The fantasy power of movies operated at full throttle. Precisely when the Depression created mass insecurity, vivacious women in film were surviving and taking control of difficult situations. As independent Eves, they used their physical attractiveness to carve out decent lives for themselves; as careerists, they became pilots, illustrators, reporters, doctors, lawyers, and businesswomen. And as aristocratic women whose family fortunes gave them unprecedented freedom, they often demonstrated, comically or melodramatically, some of the dilemmas of wealth; after all, women were not expected to function alone as adults. Hollywood also reveled in the opportunity to satirize the rich while clearly showing them in enviable positions. Aristocratic women paraded around in sumptuous surroundings while the masses were unemployed. In My Man Godfrey ( 1936), a classic screwball comedy, Carole Lombard and her socialite friends went to a charity treasure hunt. Lombard won the prize by bringing back a real life bum. In The Women ( 1939) rich New York City women were ridiculed for their useless lives, while a lengthy fashion show punctuated the middle section of the movie.
It is an interesting cultural statement that in the classless United States, during the bleak days of the Great Depression, moviegoers were treated to films about rich women. Many movies showed country homes, servants galore, and gorgeously dressed hostesses presiding over classy cocktail parties. The conspicuous signs of wealth in a country that preached egalitarianism appeared ironic indeed. Yet these films produced no revolutions; audiences enjoyed them and kept coming back for more. Their dreamlike qualities seemed to provide the needed escape. The U.S. public accepted the myth of everyone being equal while knowing full well that it was a myth. Blacks were not equal to whites, and rich people were different from everyone else. But Hollywood's movies about wealthy people in the United States were very popular in the 1930s.
The major studios of Hollywood each produced about 200 movies a year during that period. They satisfied an audience of all ages and races. There were family movies as well as special interest movies for every taste. Actresses found roles, as stars and in supporting roles, in most of Hollywood's offerings, though they were featured in romance-melodramas and independent women films. A generation of female movie stars arose to meet this seemingly insatiable appetite for movies. The list of women who became stars in the 1930s and 1940s cannot be rivalled by any subsequent generation of movie stars, primarily because there are no longer such large numbers of movies made each year. While Bette Davis, under long-term contract to Warner Brothers, often made three or four movies a year during the 1930s, a movie star in the post-1950 generation would be lucky to make one movie every two or three years. Joan Crawford, another star of the era, worked for MGM during the 1930s and made 29 movies during the decade.

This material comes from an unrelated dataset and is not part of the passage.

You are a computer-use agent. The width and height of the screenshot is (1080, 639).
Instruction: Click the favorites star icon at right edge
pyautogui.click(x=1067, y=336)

While the 1930s generation of women actresses played in all of the standard fare--westerns, gangster movies, melodramas, and comedies--they also starred in the variations of independent women films. This role featured a heroine who was often restless and spent a lot of time discovering herself, though she usually ended up defining herself in terms of romance and marriage. The independent woman was also the working girl who found life bleak during the depression; her only path to future security and happiness was in the arms of a rich man. This film genre, in its variety, distinguished itself from the other types by featuring women, especially strong women, whose personal quest seemed to personify everyone's search for answers in very trying times. Indeed, this may have been part of its appeal; audiences were treated to unsettled times with a woman, usually the traditional anchor of the home, thrust into a new life situation. The resolution, with her returning to the home, offered assurances to both sexes that the difficult, and unusual, times would eventually be righted. The status quo ante depression would be restored.
Though many movie actresses played in this genre, Katharine Hepburn and Rosalind Russell are probably the most clearly identified as exemplars of independent women. In the period under discussion, 1930-50, Hepburn played in five career woman films and four aristocratic women films, while Russell was a career woman seven times and an aristocratic lady three times (see table). Other popular stars of the period, Barbara Stanwyck, Bette Davis, and Joan Crawford, though often known for their work in romance and melodrama, also played many roles where their strength, independence, and grit were critical factors. They demonstrated some of the varieties of independent women. Careerists were portrayed along with aristocratic ladies and independent Eves. Hepburn was never an Eve. Her screen roles were the most consistent as she never entered into a long-term contract with any studio, in contrast to most other actresses. Bette Davis and Joan Crawford, as already suggested, did not have the luxury of choosing roles, but their personalities and talents lent themselves to roles about unusual women.